Changes to the National Construction Code (formerly known as the Building Code of Australia) have mandated improved thermal efficiency. This has encouraged a number of initiatives, such as reducing the number of air changes per hour by constructing an 'airtight’ building, and the use of insulating components such as double and triple glazing.
There have been unexpected and unwelcome side effects. Water vapour is generated from within a building by occupants breathing, cooking, showering, and a number of other activities. On average, one can expect a family of four to generate more that 5 litres of water vapour a day. External air can have a high proportion of vapour, particularly during hot wet periods. If warm air from inside the house containing vapour cools down, it condenses into water. This can likely happen when the vapour moves from the warm inside to the cold outside. At some point in the wall, it gets cold enough for water to condense. In places like Tasmania, up to 20 litres of accumulated water per square metre have been found inside the insulation and structure.
Where internal comfort is achieved by mechanical heating or cooling, and little or no natural ventilation, there is no possibility for vapour to diffuse other than by absorption into walls. In cooler climes water will condense on the coldest surface, which is usually window glass. Known as ‘crying windows’, this is unsightly, and can cause superficial damage. However, it is also a safety valve; if the vapour does not condense on windows, it will do so elsewhere. With high quality double and triple glazing the glass may not be sufficiently cold to induce condensation on windows and may condense invisibly within the walls and ceilings instead. This is a very bad thing, as at best it will form mould and become unhealthy, at worst it will cause rot in the structure. Evidence suggests 80% of new houses in Australia suffer from some form of condensation, and 30% suffer structural damage.

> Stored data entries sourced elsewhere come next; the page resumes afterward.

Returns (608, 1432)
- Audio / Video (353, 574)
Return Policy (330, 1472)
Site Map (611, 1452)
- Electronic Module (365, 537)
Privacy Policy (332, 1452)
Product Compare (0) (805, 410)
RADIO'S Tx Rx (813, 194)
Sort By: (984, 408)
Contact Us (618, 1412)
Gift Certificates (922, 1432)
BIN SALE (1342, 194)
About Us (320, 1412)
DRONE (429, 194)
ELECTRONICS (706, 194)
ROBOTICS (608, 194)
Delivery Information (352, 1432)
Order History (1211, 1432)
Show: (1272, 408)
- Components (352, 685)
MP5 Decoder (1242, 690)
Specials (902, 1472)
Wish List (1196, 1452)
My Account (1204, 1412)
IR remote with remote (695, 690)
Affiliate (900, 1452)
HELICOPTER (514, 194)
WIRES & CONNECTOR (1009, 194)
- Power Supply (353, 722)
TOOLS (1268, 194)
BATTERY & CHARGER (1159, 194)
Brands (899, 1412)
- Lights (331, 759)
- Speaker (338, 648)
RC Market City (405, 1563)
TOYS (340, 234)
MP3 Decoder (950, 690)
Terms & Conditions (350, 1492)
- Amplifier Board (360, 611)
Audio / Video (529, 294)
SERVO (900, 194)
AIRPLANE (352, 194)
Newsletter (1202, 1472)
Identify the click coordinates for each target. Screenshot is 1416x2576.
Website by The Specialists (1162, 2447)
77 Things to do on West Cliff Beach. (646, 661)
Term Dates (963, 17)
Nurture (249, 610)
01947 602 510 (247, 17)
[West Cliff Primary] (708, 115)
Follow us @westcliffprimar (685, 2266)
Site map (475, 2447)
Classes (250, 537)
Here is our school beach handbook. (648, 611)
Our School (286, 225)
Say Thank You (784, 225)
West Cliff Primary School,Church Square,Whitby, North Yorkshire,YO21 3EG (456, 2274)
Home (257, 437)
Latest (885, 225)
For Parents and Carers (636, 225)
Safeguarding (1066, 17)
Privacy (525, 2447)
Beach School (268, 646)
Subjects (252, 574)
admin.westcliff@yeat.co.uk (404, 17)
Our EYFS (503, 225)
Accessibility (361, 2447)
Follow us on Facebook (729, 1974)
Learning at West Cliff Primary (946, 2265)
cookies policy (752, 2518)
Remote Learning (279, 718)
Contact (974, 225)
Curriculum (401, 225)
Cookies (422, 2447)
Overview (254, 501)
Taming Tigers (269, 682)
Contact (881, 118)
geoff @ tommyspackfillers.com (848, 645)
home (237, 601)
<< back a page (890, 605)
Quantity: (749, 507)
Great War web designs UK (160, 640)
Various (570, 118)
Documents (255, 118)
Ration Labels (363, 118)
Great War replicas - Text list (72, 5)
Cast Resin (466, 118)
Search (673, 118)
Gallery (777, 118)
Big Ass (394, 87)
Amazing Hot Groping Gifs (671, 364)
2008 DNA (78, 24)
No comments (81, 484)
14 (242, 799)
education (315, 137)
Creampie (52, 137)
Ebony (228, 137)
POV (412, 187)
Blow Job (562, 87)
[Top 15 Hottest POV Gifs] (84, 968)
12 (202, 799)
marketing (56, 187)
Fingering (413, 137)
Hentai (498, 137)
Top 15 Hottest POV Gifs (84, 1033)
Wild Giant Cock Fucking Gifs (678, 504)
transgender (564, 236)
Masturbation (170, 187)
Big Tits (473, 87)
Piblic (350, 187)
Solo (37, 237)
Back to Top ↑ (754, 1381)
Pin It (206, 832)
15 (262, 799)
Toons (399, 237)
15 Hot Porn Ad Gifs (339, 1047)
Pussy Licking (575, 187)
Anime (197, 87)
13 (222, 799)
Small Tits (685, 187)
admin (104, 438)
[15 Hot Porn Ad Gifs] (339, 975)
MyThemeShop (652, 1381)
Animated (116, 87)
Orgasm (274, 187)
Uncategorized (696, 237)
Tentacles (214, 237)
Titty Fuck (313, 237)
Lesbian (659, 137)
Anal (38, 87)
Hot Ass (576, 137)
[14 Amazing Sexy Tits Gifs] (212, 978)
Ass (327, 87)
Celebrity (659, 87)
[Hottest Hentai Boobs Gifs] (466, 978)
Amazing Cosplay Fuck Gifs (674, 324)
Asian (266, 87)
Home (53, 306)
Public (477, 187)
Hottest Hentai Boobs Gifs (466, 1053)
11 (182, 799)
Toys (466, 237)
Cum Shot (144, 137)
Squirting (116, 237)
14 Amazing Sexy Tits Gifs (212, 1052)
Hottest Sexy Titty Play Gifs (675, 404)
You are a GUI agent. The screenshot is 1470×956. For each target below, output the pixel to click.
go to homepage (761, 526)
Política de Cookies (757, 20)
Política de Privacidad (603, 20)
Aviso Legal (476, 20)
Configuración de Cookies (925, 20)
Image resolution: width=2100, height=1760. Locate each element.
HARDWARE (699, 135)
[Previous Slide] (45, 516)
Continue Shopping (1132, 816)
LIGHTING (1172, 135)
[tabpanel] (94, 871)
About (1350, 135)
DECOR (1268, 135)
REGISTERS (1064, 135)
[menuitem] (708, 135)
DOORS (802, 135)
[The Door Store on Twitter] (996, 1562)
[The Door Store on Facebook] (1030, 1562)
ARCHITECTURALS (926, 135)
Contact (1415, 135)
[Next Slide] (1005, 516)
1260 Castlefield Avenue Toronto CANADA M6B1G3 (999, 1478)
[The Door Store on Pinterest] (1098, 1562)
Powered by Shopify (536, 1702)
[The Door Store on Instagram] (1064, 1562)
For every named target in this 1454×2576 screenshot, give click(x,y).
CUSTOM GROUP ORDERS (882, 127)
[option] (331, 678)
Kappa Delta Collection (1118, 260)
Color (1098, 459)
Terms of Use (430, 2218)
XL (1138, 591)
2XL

All of our panels are designed and built to control condensation, even though it is unlikely to be mandated in the NCC for another five years. Water vapour then can be removed with active or passive ventilation instead of allowing it to form condensation in an uncontrolled manner. Whilst this increases cost, hyper insulated walls with vapour control layers will appeal to anyone desiring improved building performance.
DESIGN BRIEF
To build a wall where water vapour produced by inhabiting humans on the inside cannot diffuse into the wall and condense as water inside the insulation and wall structure.
METHOD
Construct a barrier as air tight as possible on the warm side.
Insulate.
Construct a vapour permeable barrier on the cold side, so that if vapour does get in, and condenses, it can evaporate to the environment.
THE ASSEMBLY
- Battens / Internal Lining, plasterboard
- Vapour Impermeable insulated foil
- Internal ply structural skin
- Insulated frame
- External ply structural skin
- Vapour Permeable waterproof barrier with bottom drain
- Battens / External Cladding